**EXERCISE PASSAGE**
******
The choice to live for God is a choice to live under grace and mercy and not under compulsion. It is an ongoing choice which the Jesus Prayer can facilitate. The beauty of the Prayer is its being a continual reminder both of God’s mercy towards us and of our call to imitate it in our dealings towards others and towards ourselves. It is a reminder true to the action we’re part of this morning in the eucharist as we see that mercy before us in Christ’s body broken and his blood poured forth, mercy we all the better carry out with us after Mass through the quiet discipline of reciting the Jesus Prayer.

Lamb of God, you take away the sins of the world, have mercy on us!

We do not presume to come to this your table, O merciful Lord, trusting in our own righteousness, but in your manifold and great mercies. Lord Jesus Christ, Son of God, have mercy on me, a sinner!

John Twisleton’s paperback ‘Using the Jesus Prayer’ (BRF) is out of print but the book is available on Kindle. https://www.amazon.co.uk/dp/B00P1HYON6/ref=dp-kindle-redirect?_encoding=UTF8&btkr=1


Friday, 16 April 2021

Friday in Eastertide 16.4.21

 

It’s Easter season when we celebrate as in this morning’s Gospel from St John Chapter 20 the risen Lord passing through doors closed out of fear to meet his friends.

All across the land doors are still largely closed through justifiable fear of infection yet the risen Lord finds his way through to open hearts. Then, through those open hearts, by their intercession, to many others bringing peace beyond understanding.

It’s my practice to spend the first hour of the day with the Lord. At this season my heart feels deeply the call to intercession. I’ve got my circle of acquaintance on an alphabetical sequence Sunday to Saturday. Sometimes, as I pray, the Lord lights up one or two names in front of me and gives me a task - that of contacting them in the way best for them in these circumstances. This means a text, e mail, online message or phone call later in the day.
******
**EXERCISE BRIEF**
Copy the passage on prayer word for word, from "All across the" to "peace beyond understanding.", inclusive.

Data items
******
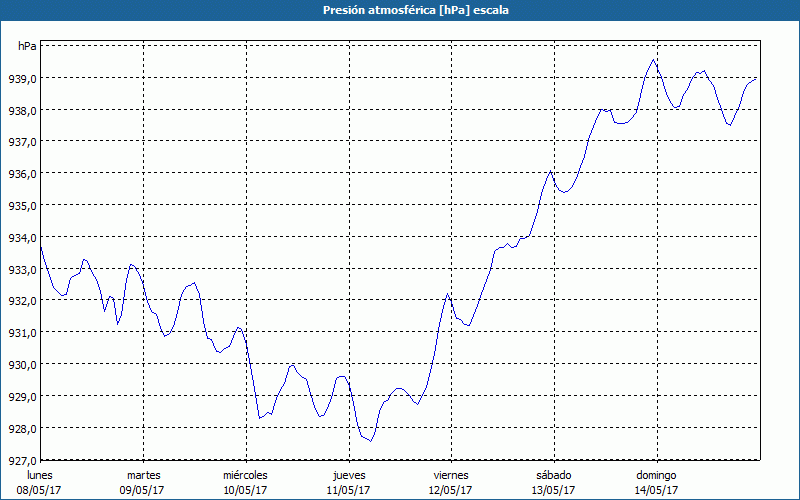Image resolution: width=800 pixels, height=500 pixels.
Task: Select the 'miércoles' day label
Action: pos(245,475)
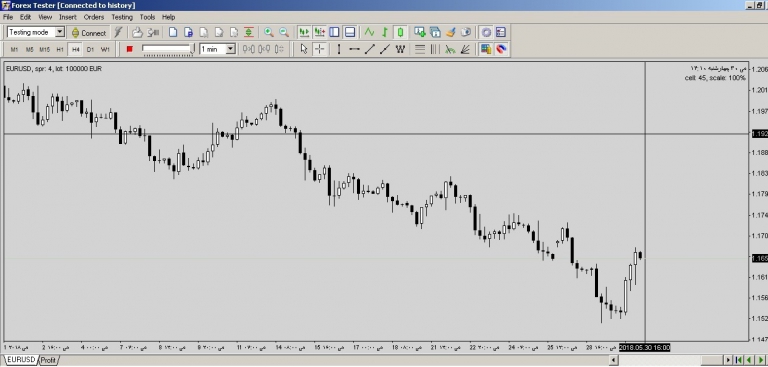The height and width of the screenshot is (367, 768).
Task: Click the red stop testing button
Action: [129, 49]
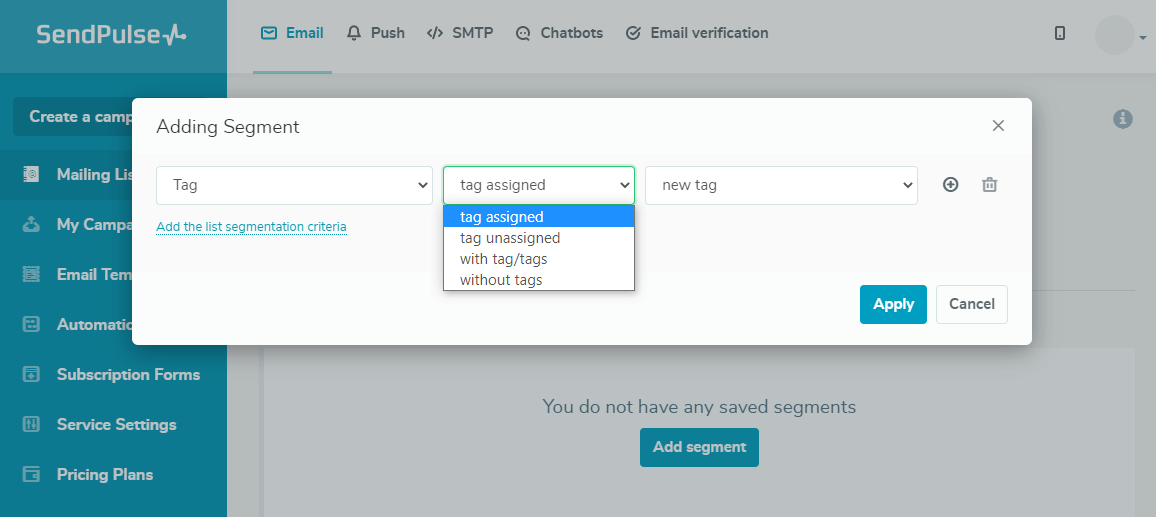The height and width of the screenshot is (517, 1156).
Task: Delete the segment condition with trash icon
Action: pos(989,185)
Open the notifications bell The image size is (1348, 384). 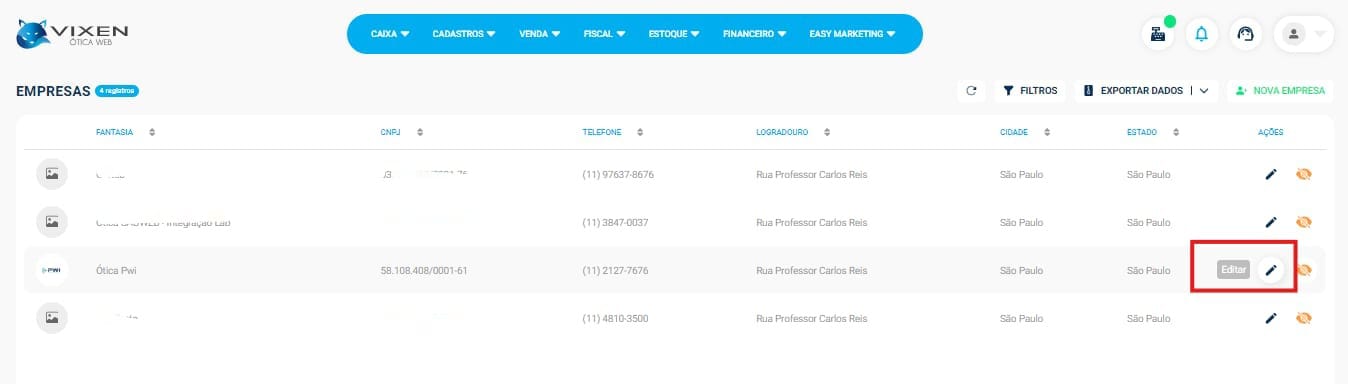[x=1202, y=34]

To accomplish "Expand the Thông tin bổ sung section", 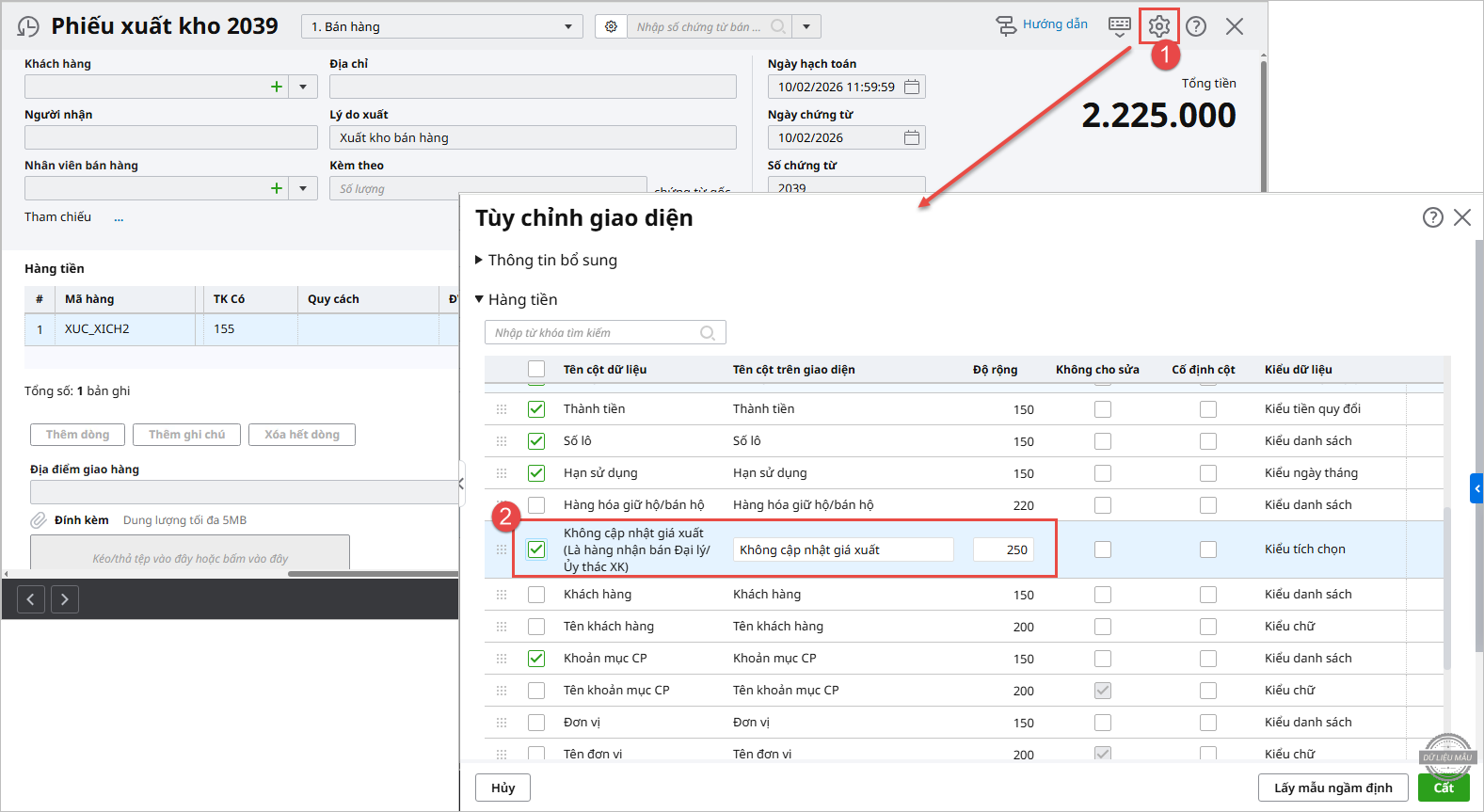I will [x=479, y=261].
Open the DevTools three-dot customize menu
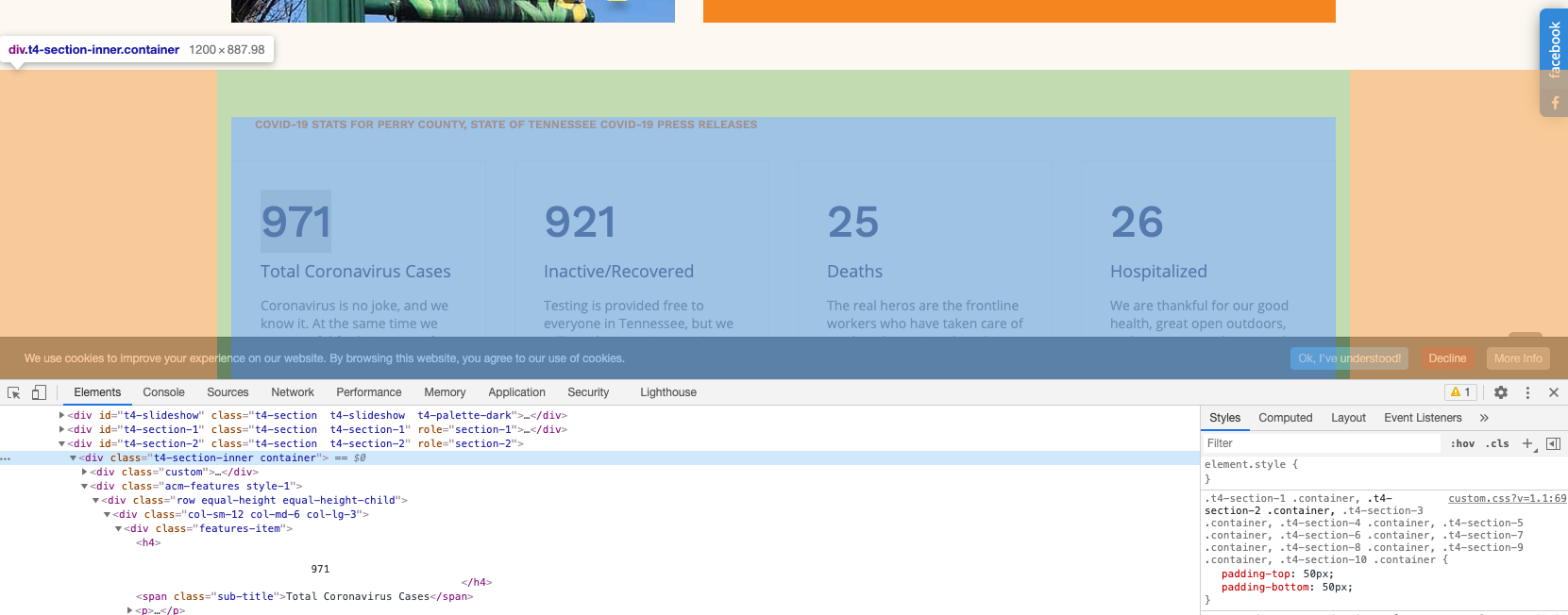Viewport: 1568px width, 615px height. pos(1527,392)
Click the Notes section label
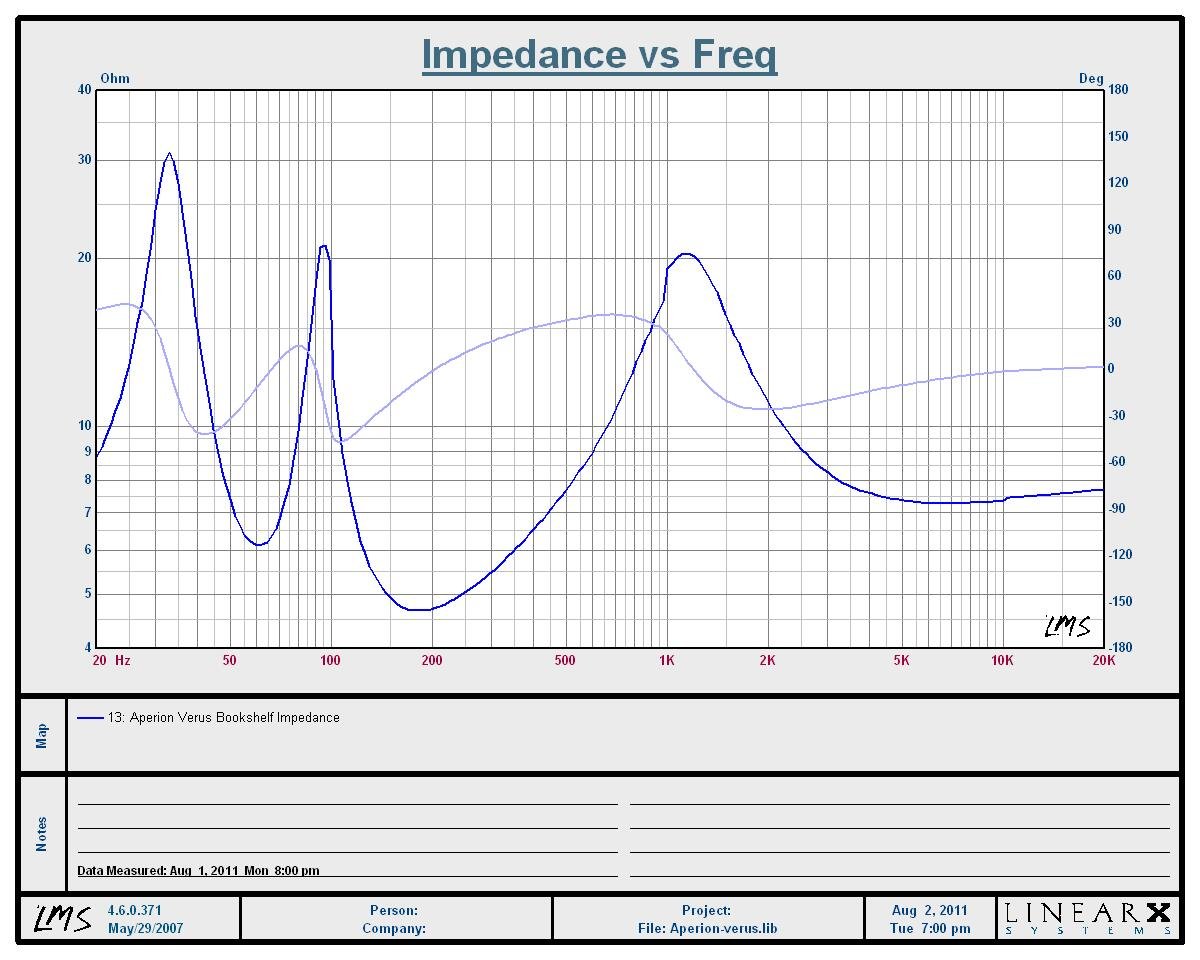1200x960 pixels. coord(42,834)
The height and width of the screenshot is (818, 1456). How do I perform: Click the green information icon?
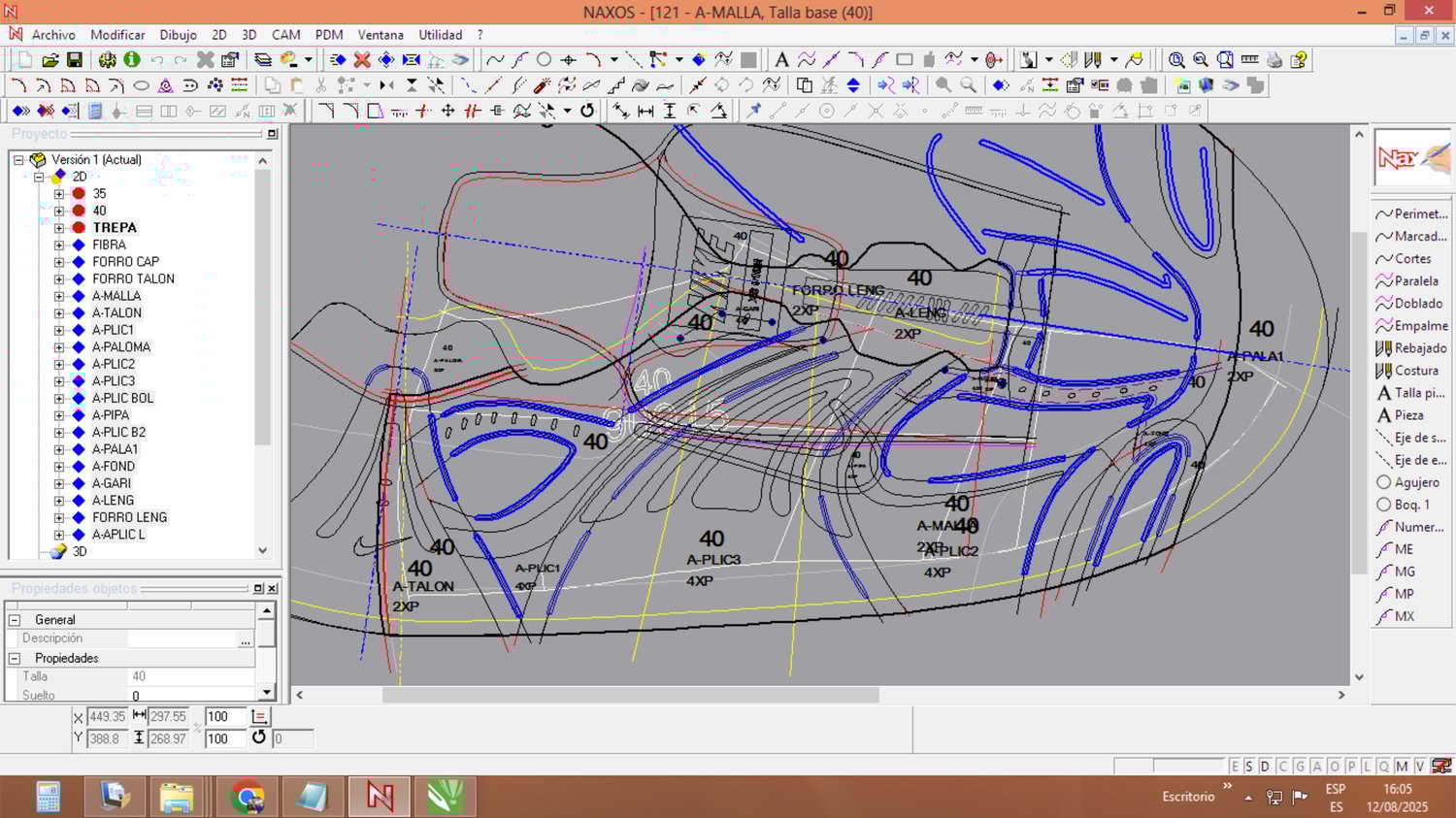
******
**SOLUTION FOR THIS TASK**
All across the land doors are still largely closed through justifiable fear of infection yet the risen Lord finds his way through to open hearts. Then, through those open hearts, by their intercession, to many others bringing peace beyond understanding.